| EXERCISE A |
In the listing, substitute "screen capture" for "screenshot" and please write out everything from the line containing "You are a GUI" down to the end of the listing, with nothing else changed and the pictures left out.

| PAGE EXTRACT |
====

Question

(4x+3y^2)dx+2xy*dy=0 by using integrating fector

Answer 1

$\underbrace{(4x+3y^2)}_M\,\mathrm dx+\underbrace{2xy}_N\,\mathrm dy=0$

The ODE is exact if $\dfrac{\partial M}{\partial y}=\dfrac{\partial N}{\partial x}$.

$M_y=6y$
$N_x=2y$

This is not the case, so look for an integrating factor $\mu(x)$ such that

$\dfrac\partial{\partial y}\mu M=\dfrac\partial{\partial x}\mu N$

Since $\mu$ is a function of $x$ only, you have

$\mu M_y=\mu'N+\mu N_x\implies\dfrac{\mu'}\mu=\dfrac{M_y-N_x}N\implies\mu=\exp\left(\displaystyle\int\frac{M_y-N_x}N\,\mathrm dx\right)$

So, the integrating factor is

$\mu=\exp\left(\displaystyle\int\frac{6y-2y}{2xy}\,\mathrm dx\right)=\exp\left(2\int\frac{\mathrm dx}x\right)=x^2$

Now the ODE can be modified as

$\underbrace{(4x^3+3x^2y^2)}_{M^*}\,\mathrm dx+\underbrace{2x^3y}_{N^*}\,\mathrm dy=0$

Check for exactness:

${M^*}_y=6x^2y$
${N^*}_x=6x^2y$

so the modified ODE is indeed exact.

====

| EXERCISE B |
List every partial derivative that the integrating factor thread works out, with its value.

====

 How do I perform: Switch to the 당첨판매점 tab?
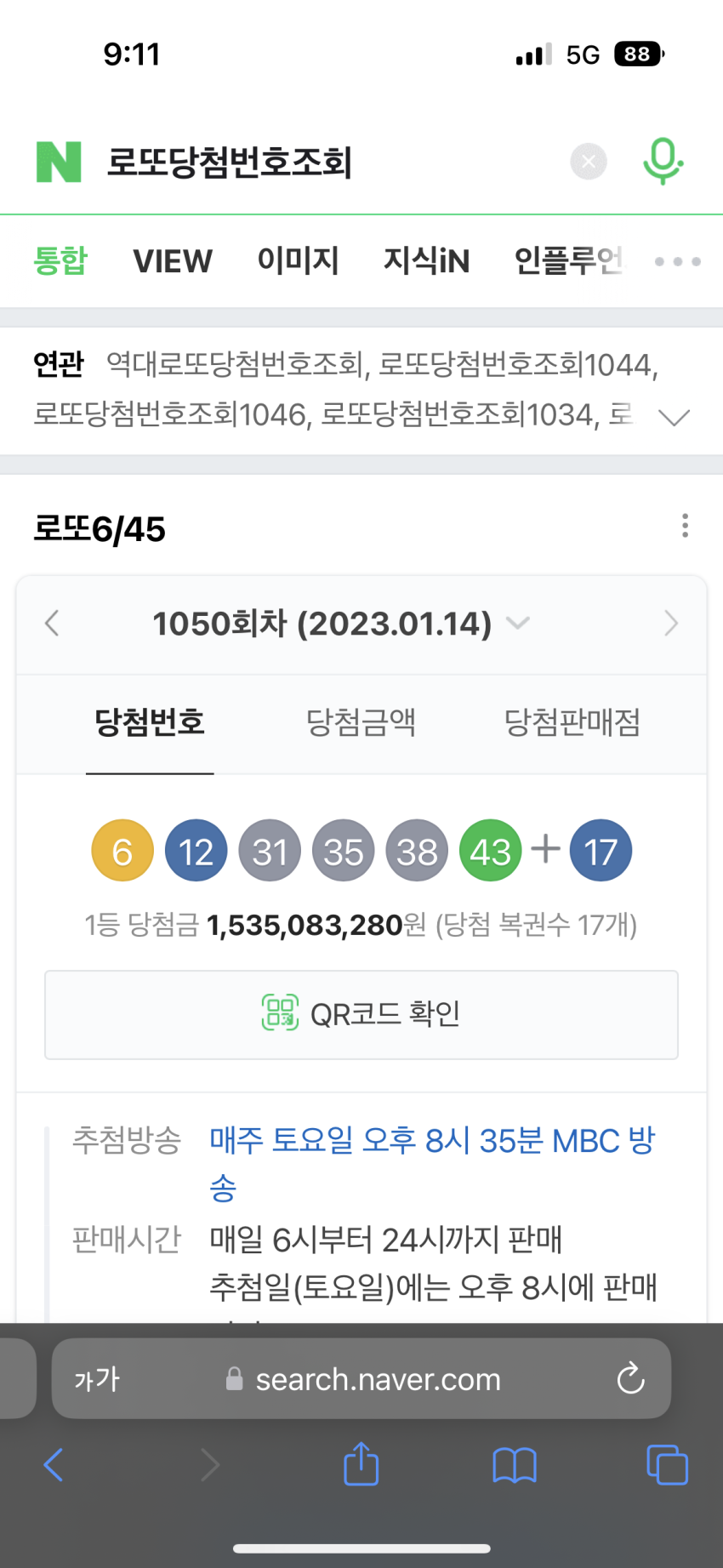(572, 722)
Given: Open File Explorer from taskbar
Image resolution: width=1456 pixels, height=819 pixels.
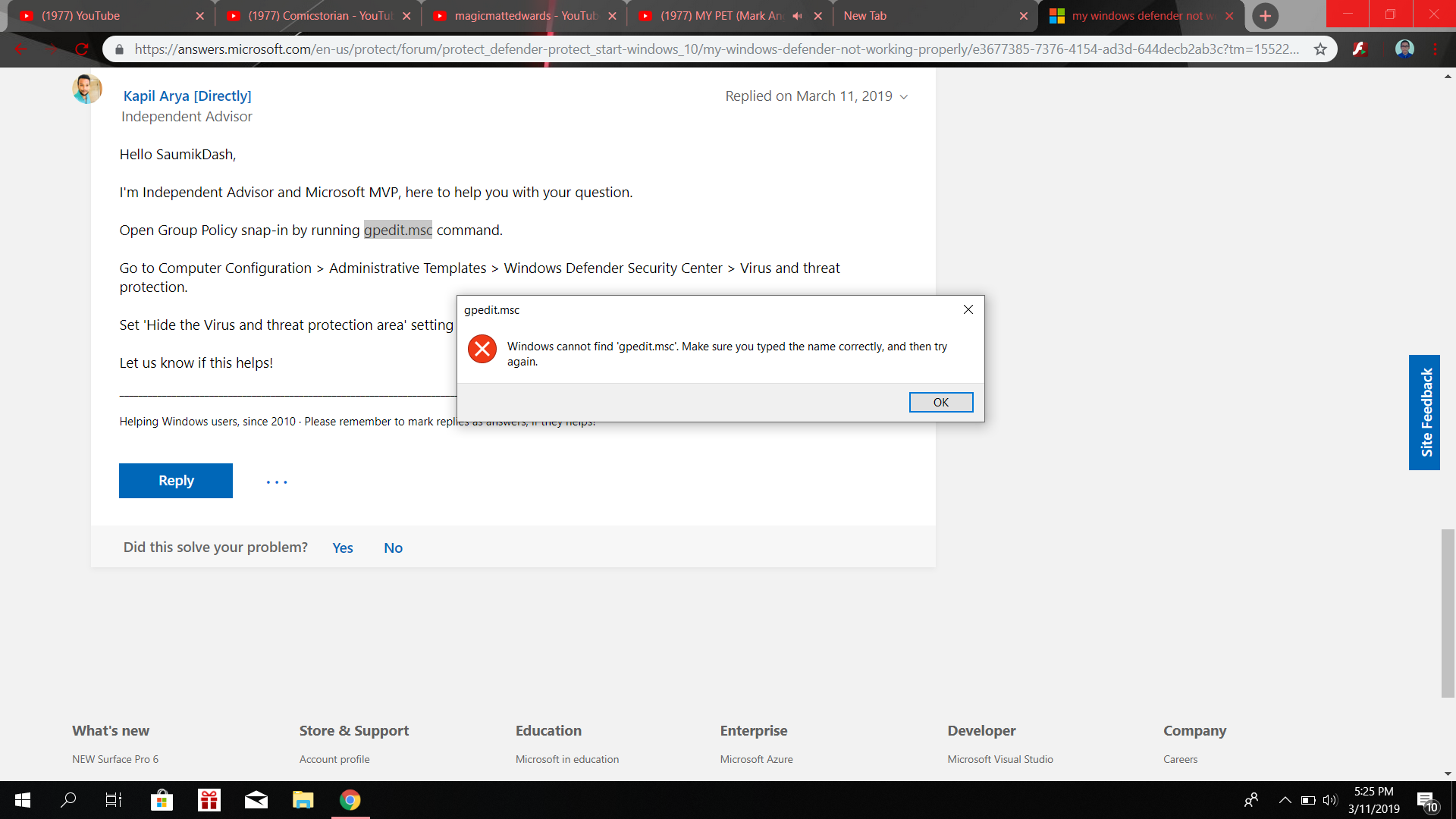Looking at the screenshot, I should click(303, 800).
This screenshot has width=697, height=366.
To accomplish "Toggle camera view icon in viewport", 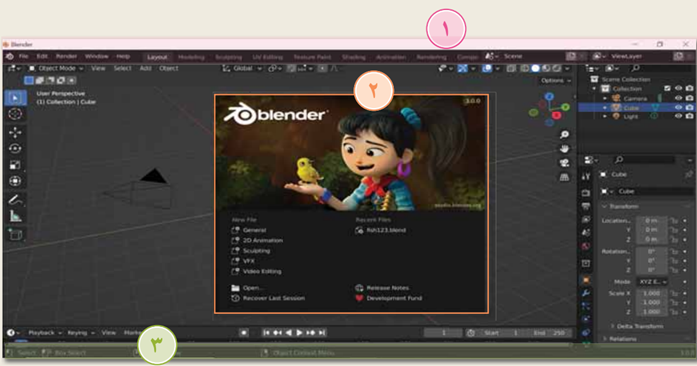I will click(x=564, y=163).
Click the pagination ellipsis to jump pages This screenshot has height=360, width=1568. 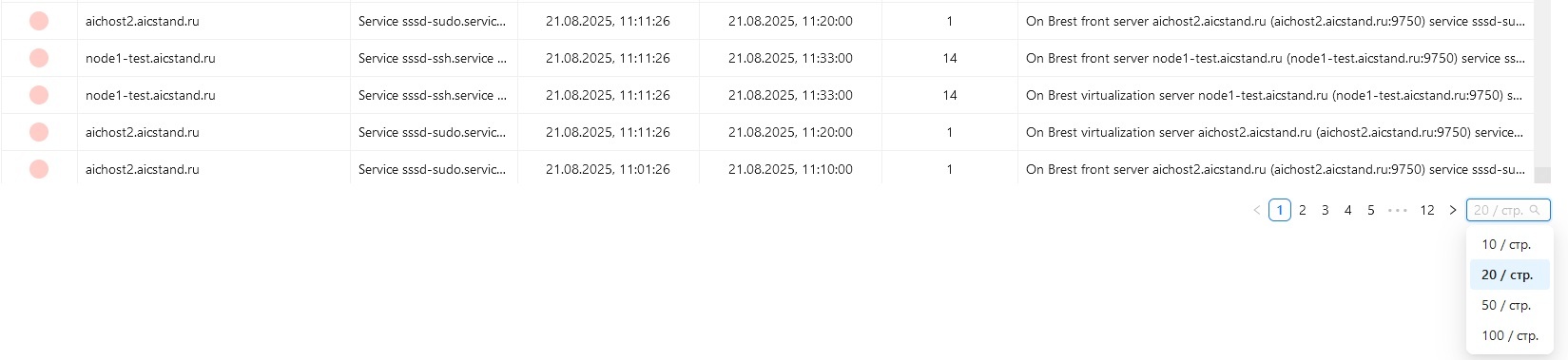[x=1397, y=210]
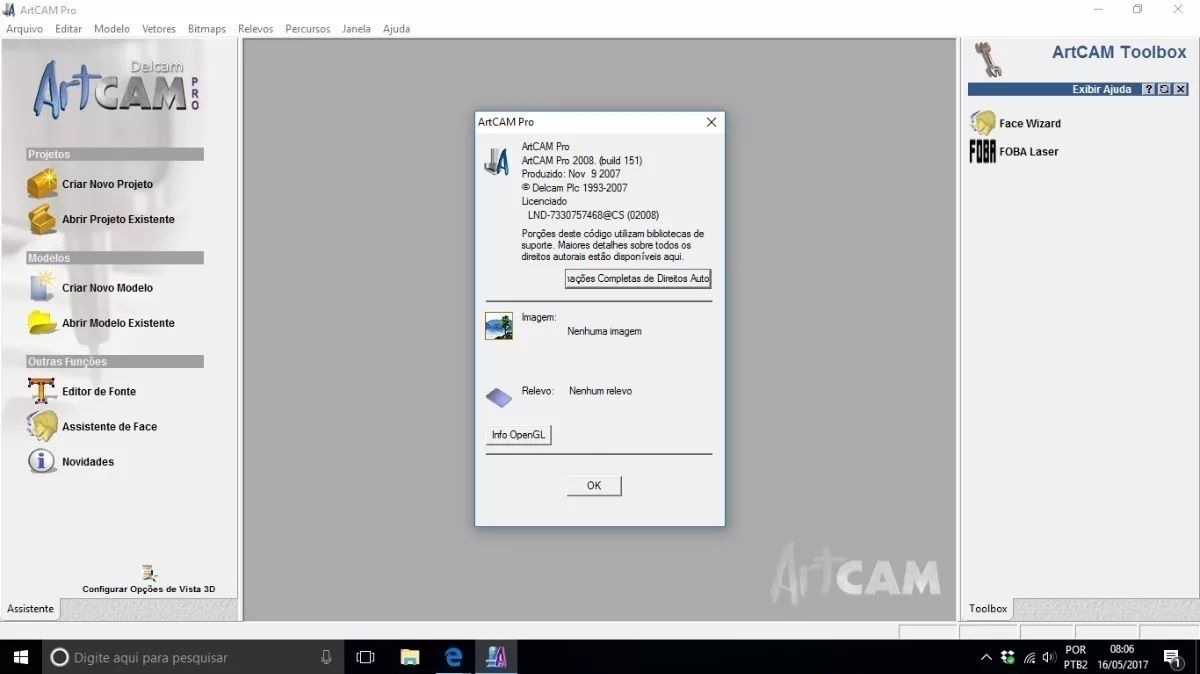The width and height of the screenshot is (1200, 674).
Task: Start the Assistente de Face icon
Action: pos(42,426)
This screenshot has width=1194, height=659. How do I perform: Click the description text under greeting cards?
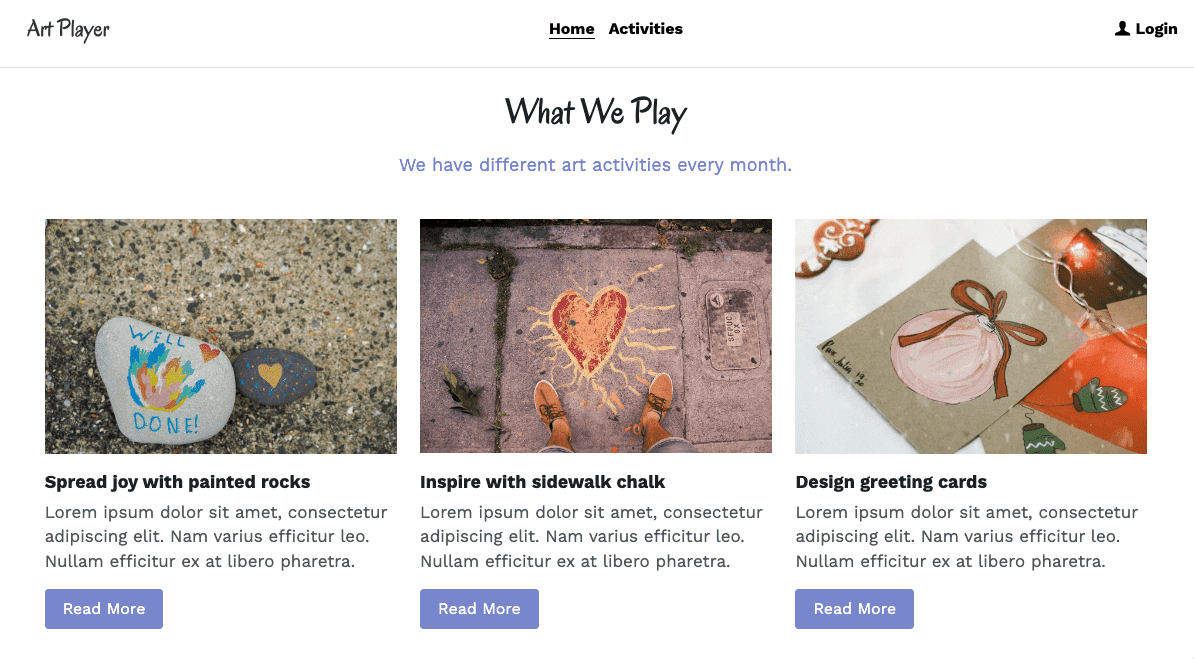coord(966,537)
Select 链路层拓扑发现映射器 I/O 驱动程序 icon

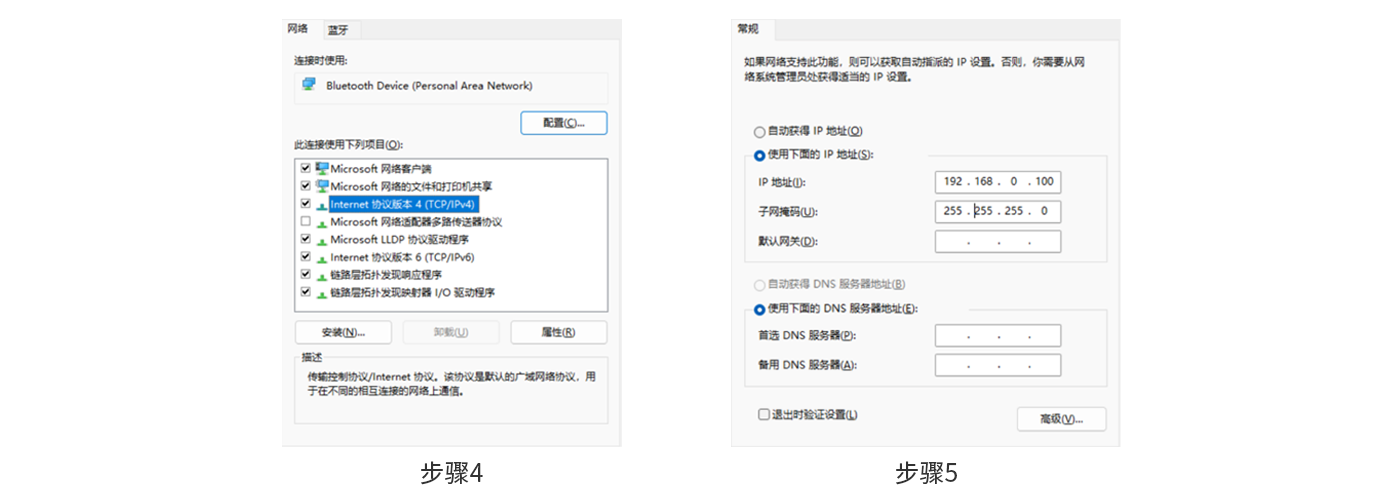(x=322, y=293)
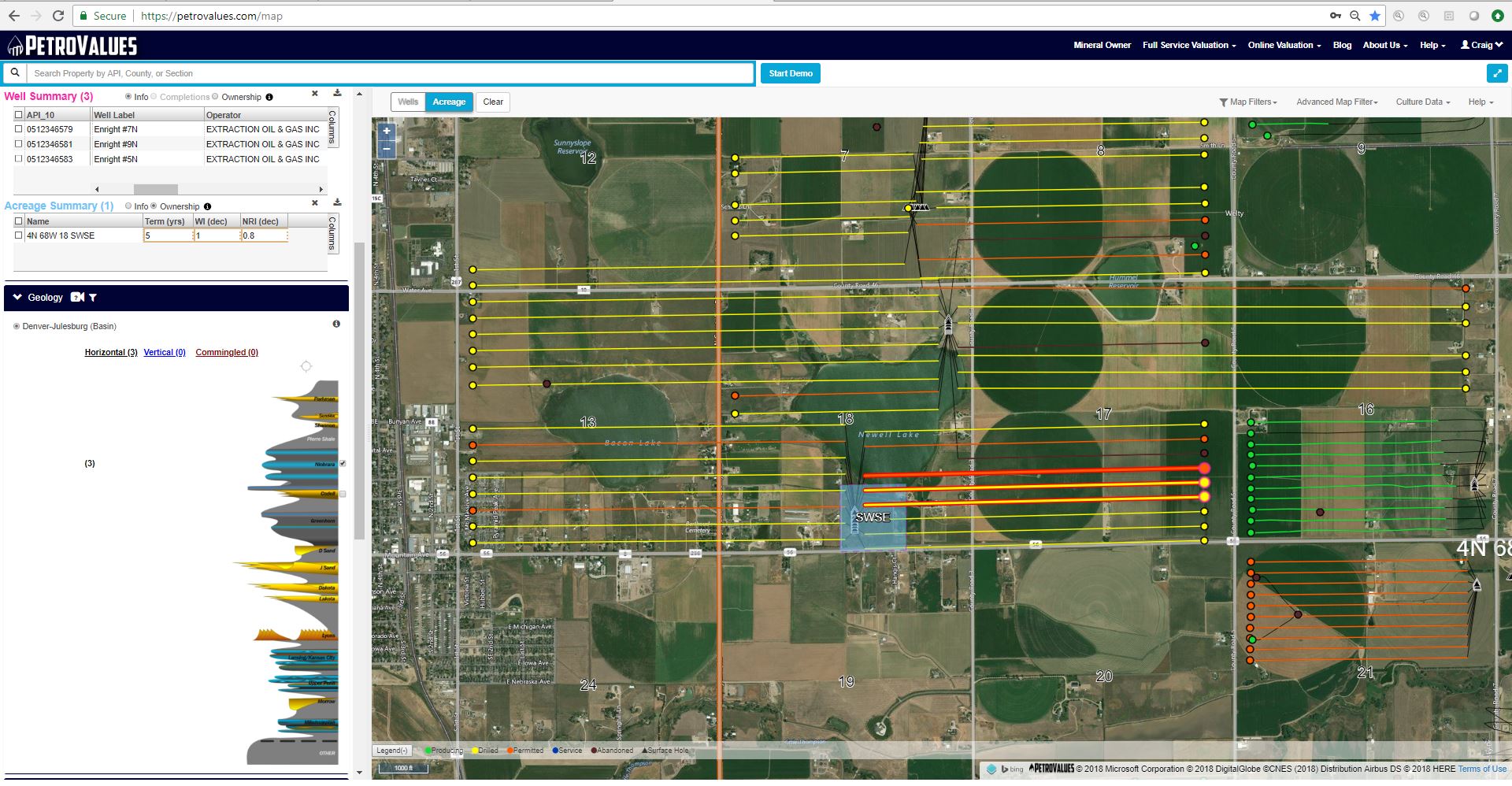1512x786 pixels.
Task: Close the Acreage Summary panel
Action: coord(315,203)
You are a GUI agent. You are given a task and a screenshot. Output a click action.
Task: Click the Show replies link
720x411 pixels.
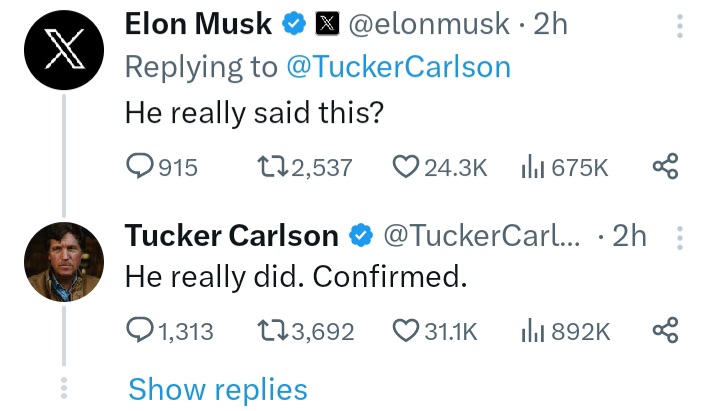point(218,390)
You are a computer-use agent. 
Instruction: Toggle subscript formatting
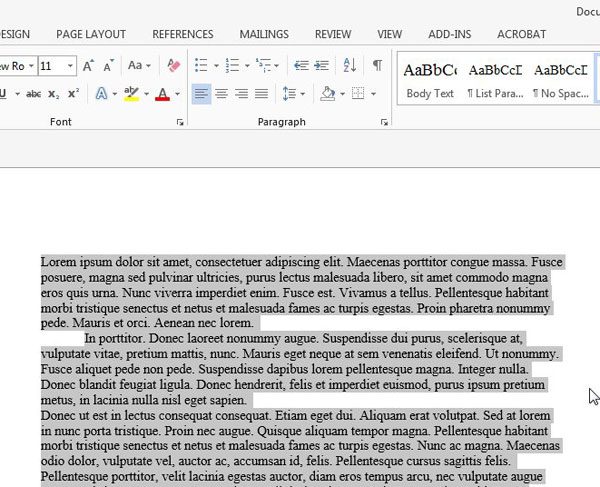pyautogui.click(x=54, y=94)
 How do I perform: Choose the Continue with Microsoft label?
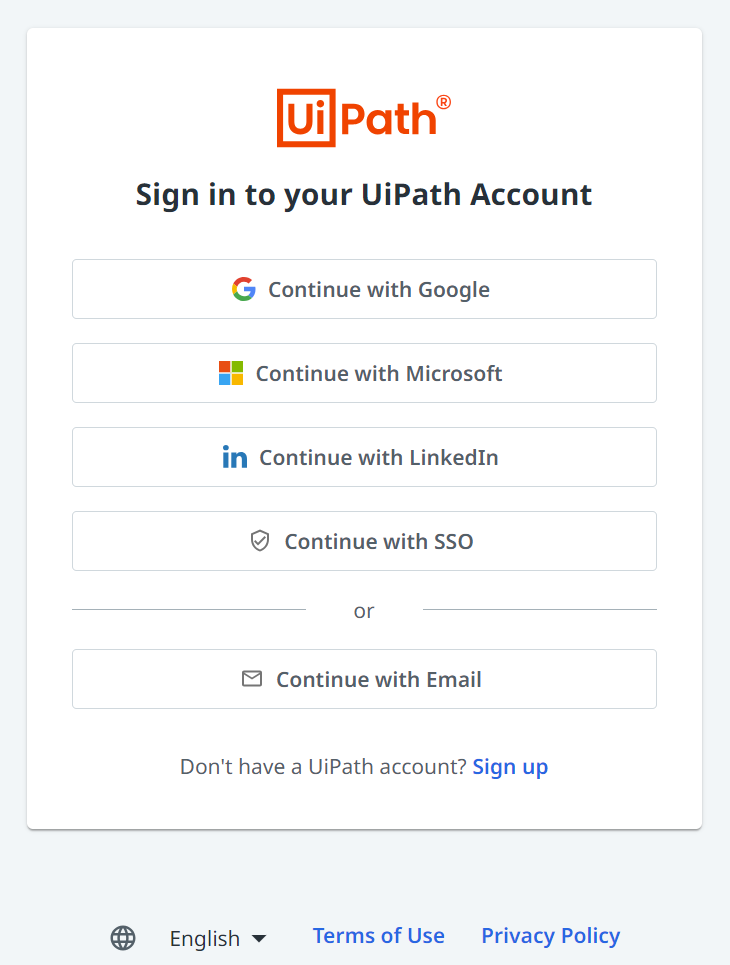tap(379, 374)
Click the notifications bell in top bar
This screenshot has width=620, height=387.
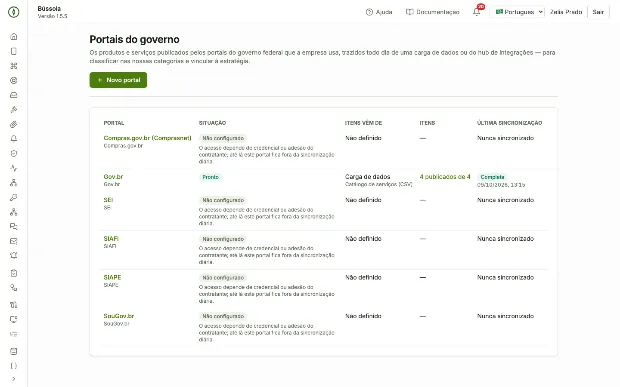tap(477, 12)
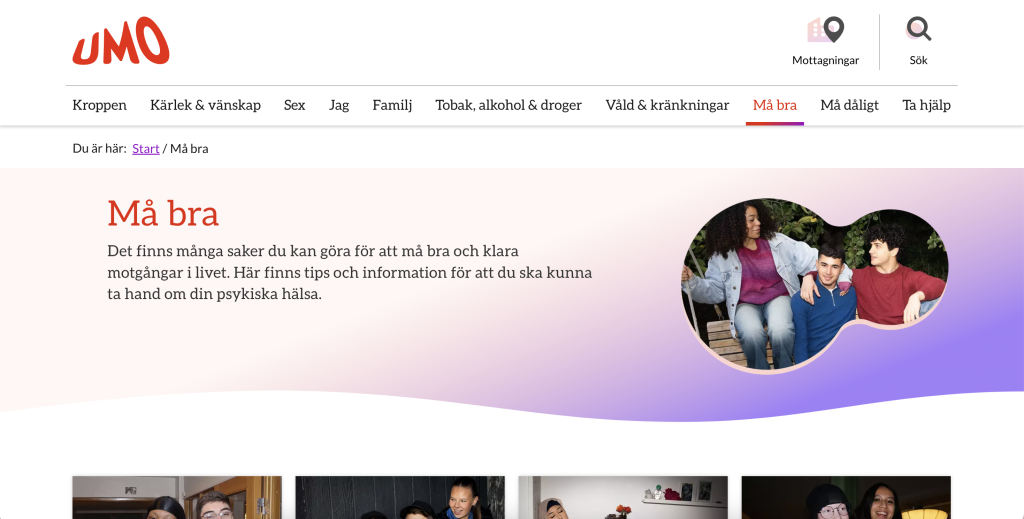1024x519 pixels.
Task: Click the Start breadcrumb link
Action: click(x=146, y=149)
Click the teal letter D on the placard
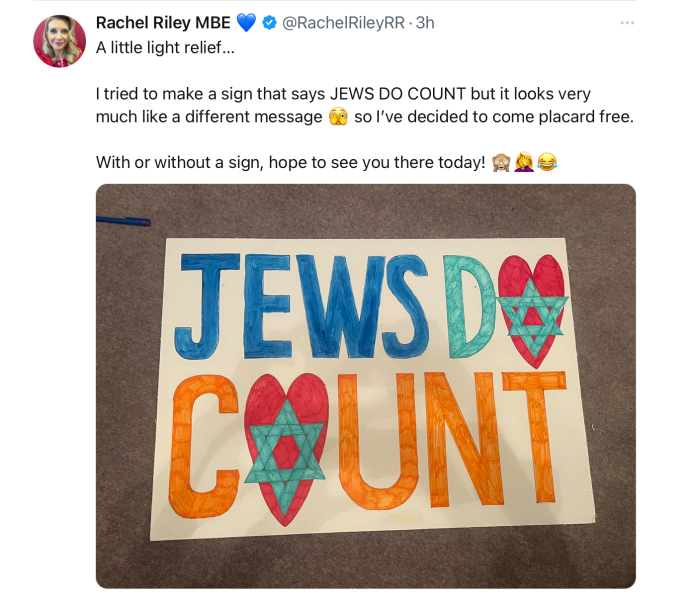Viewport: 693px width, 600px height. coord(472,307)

====

| EXPECTED ANSWER A |
You are a GUI agent. You are given a task and a screen capture. Output a click action.
Task: Click the Show replies link
720x411 pixels.
point(218,390)
You are a computer-use agent. 
Instruction: Toggle subscript formatting
pyautogui.click(x=54, y=94)
 How do I perform: Choose the Continue with Microsoft label?
tap(379, 374)
Click the notifications bell in top bar
This screen capture has width=620, height=387.
tap(477, 12)
1024x519 pixels.
Task: Click the Start breadcrumb link
Action: click(x=146, y=149)
Click the teal letter D on the placard
Viewport: 693px width, 600px height. coord(472,307)

| EXPECTED ANSWER B |
M_y = 6y
N_x = 2y
(M*)_y = 6x²y
(N*)_x = 6x²y